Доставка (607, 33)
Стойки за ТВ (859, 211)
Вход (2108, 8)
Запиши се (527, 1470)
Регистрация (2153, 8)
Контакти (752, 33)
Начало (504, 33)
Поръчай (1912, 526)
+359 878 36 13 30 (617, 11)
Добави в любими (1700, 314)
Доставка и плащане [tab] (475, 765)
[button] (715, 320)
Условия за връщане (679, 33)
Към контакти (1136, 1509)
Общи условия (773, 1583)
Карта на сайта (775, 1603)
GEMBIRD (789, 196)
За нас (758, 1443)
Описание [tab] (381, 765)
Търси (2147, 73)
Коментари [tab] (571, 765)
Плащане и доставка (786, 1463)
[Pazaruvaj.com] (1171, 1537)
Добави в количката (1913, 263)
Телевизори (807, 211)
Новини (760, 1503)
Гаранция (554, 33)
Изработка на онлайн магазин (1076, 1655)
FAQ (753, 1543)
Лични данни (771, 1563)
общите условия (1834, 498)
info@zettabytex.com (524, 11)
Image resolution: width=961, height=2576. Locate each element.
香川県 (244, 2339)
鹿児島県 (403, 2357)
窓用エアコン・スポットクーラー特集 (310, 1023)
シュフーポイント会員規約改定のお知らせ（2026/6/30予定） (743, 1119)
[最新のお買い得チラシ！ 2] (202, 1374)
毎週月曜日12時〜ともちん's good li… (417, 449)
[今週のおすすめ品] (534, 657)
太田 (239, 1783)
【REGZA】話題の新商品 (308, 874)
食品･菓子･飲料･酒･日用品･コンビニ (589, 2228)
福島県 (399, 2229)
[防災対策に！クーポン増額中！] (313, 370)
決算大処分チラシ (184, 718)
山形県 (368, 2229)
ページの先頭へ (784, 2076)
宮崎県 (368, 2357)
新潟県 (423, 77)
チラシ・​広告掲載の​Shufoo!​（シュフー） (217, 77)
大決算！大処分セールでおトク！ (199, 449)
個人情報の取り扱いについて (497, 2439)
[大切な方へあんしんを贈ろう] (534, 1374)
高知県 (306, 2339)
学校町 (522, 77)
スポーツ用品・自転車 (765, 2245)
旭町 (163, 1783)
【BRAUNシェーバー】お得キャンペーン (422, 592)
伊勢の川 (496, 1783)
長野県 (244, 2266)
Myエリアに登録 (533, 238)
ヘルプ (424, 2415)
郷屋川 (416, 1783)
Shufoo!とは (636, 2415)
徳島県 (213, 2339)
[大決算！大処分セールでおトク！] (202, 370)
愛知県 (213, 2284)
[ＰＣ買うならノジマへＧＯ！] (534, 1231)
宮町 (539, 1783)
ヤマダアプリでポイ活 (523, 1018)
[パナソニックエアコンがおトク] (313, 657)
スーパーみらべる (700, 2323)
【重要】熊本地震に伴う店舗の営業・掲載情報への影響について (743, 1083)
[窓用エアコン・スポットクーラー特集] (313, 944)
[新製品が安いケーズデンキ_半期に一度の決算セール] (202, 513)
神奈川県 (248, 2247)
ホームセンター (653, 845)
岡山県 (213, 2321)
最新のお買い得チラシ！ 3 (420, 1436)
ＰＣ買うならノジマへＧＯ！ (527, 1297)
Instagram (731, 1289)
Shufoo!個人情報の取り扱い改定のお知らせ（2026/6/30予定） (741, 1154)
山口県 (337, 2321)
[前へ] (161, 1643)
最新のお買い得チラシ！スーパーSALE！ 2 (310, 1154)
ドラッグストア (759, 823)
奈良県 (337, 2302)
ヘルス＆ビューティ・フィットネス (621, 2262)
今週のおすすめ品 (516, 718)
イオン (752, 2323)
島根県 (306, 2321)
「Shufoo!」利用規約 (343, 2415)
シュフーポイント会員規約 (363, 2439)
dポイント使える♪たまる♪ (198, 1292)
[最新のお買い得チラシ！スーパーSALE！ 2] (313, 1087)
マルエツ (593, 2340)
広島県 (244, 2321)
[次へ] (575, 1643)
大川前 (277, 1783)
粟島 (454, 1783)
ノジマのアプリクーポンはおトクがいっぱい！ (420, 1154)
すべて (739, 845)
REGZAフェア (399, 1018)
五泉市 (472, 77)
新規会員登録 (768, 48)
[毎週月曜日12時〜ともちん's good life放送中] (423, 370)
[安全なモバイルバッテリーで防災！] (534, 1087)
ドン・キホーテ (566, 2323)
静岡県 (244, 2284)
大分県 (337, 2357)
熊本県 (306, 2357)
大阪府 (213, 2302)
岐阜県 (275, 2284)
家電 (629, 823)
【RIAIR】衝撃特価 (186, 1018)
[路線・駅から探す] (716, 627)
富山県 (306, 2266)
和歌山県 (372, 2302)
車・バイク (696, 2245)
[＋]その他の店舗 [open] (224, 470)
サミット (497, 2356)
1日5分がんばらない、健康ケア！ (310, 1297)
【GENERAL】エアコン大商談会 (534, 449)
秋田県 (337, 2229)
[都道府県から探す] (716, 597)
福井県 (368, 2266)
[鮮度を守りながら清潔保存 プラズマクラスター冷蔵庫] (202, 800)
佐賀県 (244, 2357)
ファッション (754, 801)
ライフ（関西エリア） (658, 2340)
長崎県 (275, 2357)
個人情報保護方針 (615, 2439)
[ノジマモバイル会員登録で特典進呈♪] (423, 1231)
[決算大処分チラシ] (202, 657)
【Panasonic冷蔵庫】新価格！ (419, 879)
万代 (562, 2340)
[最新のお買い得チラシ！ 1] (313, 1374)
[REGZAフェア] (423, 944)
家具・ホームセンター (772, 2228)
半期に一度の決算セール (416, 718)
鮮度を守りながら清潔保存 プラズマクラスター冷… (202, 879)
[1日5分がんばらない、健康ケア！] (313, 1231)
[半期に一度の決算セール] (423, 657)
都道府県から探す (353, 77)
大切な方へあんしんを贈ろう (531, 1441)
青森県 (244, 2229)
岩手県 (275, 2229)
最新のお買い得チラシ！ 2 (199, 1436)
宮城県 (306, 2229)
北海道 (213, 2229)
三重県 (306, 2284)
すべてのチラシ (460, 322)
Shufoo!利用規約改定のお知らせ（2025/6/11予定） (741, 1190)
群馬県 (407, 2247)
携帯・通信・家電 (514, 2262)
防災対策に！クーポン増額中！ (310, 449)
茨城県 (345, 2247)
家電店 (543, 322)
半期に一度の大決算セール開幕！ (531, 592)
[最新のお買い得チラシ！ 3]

▸ Problem requirements: What number of lines in the records hold "最新のお買い得チラシ"? Reply with that number alone.

▸ Task solution: 7